Rashid Johnson, Untitled Anxious Audience (2016), All images © The artist. Courtesy Hauser & Wirth.

Johnson guides us to the second room filled with Escape Collages. Again, employing the ceramic tiles so many of us recognize from daily life, now recontextualized with images of palm trees. The Chicago native laughs that palm trees are his idea of escape, a theme in his work that counterbalances the on-going experience of anxiety. The Escape Collages are among some of the most alluring works in the show, beckoning us to a world so many of us wish to go. Yet they are not without the stains of life, the black soap and wax materials finding their way here as well.

Johnson points to a photograph of a man in the upper right hand corner of one of the works. That was his father, back in 1977, posing for a portrait after receiving his green belt in karate. This is the only recognizable portrait throughout the show, one layered with a deep love for the truth about the human condition: we’re proud of our small accomplishments for they speak to the soul’s desire for living our truest purpose.

Installation view of “Rashid Johnson: Fly Away” at Hauser & Wirth, 2016. © Rashid Johnson. Photo by Martin Parsekain, courtesy of Hauser & Wirth.

Then we come to the pièce de résistance: Antoine’s Organ, a 30-foot-tall architectural grid that soars under the gallery’s cavernous roof. An empty lattice of bare black scaffolding is filled with signifying objects including books, video screens, mounds of shea butter, and live plants in ceramic vessels hand-built and decorated by Johnson. And at the center of it all musician Antoine Baldwin sits at an upright piano playing sounds that soar through the air, guiding us through this experience with the greatest of care.

Johnson speaks to his inspiration for the work, going back to his childhood years when he and his friends would breakdance on Carl Andre sculpture at the Museum of Contemporary Art Chicago. It was the only thing that the public was allowed to touch, and in doing so it, it empowered Johnson and his friends to create their own experience with the art.

Installation view of “Rashid Johnson: Fly Away” at Hauser & Wirth, 2016. © Rashid Johnson. Photo by Martin Parsekain, courtesy of Hauser & Wirth.

The final room is remarkable for it centers itself around a vast table covered in yellow African shear tree fat.
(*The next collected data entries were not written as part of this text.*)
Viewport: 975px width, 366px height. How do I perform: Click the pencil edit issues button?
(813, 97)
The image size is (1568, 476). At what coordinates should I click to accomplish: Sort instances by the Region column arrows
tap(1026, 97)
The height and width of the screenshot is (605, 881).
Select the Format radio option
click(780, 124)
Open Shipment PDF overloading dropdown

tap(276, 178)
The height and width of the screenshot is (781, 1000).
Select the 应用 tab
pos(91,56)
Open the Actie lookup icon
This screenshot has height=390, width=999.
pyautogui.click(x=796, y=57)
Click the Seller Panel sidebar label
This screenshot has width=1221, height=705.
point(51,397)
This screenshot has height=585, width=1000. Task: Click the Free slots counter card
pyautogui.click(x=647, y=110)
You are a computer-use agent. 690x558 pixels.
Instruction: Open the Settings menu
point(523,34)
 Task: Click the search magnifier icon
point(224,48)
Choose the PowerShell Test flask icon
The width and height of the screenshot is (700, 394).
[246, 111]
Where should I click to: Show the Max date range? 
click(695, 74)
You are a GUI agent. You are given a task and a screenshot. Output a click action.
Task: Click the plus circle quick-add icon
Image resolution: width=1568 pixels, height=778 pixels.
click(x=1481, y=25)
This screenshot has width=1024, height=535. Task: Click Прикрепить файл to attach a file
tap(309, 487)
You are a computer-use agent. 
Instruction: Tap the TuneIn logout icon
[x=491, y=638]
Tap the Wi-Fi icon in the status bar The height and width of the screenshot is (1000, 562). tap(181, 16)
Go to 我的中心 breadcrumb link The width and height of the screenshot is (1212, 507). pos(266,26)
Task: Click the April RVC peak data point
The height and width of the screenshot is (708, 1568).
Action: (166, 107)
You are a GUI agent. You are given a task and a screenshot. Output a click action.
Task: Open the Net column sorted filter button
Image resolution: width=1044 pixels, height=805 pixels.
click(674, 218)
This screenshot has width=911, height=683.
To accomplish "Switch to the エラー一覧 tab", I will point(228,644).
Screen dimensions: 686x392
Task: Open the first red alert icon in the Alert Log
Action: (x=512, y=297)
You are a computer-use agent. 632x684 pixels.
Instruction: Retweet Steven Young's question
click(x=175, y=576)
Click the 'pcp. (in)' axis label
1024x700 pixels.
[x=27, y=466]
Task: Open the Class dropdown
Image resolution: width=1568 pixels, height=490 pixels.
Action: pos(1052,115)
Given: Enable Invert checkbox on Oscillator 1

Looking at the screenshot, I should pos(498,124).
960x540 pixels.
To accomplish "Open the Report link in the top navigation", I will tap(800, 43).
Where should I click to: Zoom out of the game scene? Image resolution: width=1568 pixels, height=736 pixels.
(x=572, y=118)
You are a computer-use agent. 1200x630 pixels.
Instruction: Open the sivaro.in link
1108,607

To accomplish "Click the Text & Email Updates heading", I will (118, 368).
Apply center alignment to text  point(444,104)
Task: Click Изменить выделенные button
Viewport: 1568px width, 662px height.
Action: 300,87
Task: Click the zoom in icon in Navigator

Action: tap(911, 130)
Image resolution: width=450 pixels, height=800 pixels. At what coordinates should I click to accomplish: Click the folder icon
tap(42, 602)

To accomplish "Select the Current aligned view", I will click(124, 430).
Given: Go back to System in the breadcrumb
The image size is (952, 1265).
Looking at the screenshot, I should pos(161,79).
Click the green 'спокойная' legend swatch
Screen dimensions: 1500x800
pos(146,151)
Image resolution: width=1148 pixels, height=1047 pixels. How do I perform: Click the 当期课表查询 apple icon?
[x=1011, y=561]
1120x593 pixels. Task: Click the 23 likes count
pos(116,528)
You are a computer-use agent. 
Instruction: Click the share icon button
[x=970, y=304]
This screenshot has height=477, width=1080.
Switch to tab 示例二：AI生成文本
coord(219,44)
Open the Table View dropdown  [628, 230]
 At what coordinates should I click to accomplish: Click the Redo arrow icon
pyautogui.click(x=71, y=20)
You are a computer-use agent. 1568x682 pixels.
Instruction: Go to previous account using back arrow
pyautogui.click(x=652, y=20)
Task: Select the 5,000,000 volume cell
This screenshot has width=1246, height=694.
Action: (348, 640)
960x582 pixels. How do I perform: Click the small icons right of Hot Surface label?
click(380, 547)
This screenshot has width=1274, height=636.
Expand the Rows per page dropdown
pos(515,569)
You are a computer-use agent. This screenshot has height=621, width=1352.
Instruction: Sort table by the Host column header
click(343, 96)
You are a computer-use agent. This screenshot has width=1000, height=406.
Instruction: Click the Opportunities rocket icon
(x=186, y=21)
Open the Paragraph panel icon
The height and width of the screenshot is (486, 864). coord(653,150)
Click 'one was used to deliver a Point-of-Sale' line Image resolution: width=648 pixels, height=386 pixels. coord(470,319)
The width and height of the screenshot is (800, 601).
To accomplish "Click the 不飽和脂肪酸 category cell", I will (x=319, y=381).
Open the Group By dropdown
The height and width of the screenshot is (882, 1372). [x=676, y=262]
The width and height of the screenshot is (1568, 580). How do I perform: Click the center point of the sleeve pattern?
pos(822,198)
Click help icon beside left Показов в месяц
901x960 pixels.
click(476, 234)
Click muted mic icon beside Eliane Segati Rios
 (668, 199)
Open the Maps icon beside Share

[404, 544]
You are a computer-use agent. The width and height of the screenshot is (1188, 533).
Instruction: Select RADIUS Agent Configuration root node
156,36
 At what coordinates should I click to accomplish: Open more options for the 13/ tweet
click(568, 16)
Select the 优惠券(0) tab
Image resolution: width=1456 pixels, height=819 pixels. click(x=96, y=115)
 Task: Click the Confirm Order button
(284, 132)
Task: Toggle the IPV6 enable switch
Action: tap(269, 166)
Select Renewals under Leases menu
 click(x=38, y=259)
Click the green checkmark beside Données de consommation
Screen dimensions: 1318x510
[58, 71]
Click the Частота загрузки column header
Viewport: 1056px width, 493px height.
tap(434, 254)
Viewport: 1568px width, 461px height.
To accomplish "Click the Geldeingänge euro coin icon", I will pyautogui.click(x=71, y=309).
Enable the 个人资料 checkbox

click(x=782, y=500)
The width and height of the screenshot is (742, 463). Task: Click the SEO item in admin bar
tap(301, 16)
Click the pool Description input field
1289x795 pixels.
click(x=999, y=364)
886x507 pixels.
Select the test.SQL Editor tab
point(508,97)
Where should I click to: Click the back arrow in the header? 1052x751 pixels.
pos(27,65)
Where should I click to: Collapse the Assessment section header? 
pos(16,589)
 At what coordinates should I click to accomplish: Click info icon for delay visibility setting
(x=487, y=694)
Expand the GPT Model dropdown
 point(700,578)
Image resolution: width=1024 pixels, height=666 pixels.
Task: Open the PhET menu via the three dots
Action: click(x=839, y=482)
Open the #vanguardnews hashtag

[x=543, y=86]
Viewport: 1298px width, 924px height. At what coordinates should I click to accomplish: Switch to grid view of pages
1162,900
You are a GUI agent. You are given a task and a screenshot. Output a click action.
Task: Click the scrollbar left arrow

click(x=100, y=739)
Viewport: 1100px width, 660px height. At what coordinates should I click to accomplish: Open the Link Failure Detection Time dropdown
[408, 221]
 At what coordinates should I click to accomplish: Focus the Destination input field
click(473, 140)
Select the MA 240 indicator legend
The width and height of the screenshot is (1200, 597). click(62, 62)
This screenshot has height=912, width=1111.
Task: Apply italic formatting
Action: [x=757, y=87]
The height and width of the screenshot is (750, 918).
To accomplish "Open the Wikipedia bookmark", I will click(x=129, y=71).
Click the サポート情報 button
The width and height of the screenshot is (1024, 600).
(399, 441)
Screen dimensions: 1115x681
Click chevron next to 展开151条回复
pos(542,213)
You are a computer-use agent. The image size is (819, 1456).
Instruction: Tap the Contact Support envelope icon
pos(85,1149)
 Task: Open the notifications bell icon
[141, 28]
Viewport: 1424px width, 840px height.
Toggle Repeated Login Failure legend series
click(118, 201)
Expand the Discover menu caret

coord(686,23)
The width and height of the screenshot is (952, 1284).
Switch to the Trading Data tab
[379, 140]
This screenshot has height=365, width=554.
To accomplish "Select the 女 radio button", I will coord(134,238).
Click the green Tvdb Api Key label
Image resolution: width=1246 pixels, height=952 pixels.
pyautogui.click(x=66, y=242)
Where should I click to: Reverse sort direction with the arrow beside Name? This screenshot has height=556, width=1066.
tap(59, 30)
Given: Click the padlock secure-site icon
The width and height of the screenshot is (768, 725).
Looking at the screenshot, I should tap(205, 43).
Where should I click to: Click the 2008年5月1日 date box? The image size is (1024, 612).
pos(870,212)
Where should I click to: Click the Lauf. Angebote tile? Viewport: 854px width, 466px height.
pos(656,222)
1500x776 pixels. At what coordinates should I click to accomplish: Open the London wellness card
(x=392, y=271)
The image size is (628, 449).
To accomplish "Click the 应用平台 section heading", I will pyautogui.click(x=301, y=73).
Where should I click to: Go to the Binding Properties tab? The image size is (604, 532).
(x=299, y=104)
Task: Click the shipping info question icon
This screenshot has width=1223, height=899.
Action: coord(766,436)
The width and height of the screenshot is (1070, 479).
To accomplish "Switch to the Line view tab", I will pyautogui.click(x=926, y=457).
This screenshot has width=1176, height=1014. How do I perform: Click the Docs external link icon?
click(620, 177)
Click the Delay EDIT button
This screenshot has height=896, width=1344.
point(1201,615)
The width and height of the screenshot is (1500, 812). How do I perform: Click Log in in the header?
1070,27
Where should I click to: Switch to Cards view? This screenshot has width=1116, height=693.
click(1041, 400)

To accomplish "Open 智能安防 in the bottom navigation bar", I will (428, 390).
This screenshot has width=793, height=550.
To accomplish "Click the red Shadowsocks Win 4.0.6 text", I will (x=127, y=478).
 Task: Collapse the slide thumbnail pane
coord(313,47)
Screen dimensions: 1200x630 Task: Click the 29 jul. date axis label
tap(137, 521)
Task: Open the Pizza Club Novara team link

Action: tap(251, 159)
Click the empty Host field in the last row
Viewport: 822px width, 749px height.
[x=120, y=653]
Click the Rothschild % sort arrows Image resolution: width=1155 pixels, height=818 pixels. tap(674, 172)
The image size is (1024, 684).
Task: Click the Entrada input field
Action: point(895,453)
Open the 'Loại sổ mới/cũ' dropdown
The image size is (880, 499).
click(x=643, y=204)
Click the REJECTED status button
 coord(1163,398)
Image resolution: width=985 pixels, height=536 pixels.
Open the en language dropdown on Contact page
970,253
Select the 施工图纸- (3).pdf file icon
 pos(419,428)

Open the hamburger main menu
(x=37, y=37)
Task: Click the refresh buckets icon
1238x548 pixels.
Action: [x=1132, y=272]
Like the black soap and wax of the previous works, the shea tree fat has become the very material in which Johnson works. By paying homage to his medium in this way, Johnson’s work speaks t not only the creation of art, but to the very human necessity that underlies it. Both black soap and shea butter have medicinal properties, and, as Johnson observes, “If everything went to hell, you could clean yourself with my paintings.”

Johnson’s sense of humor is the finishing touch to an exhibition that is deeply layered in meaning, experience, and emotion. “My mother taught me very early my body was political,” he says to a room that is more than 90% Caucasian. He leaves it at that, so deep is his faith that art will allow us to take what we need.


Miss Rosen is a New York-based writer, curator, and brand strategist. There is nothing she adores so much as photography and books. A small part of her wishes she had a proper library, like in the game of Clue. Then she could blaze and write soliloquies to her in and out of print loves.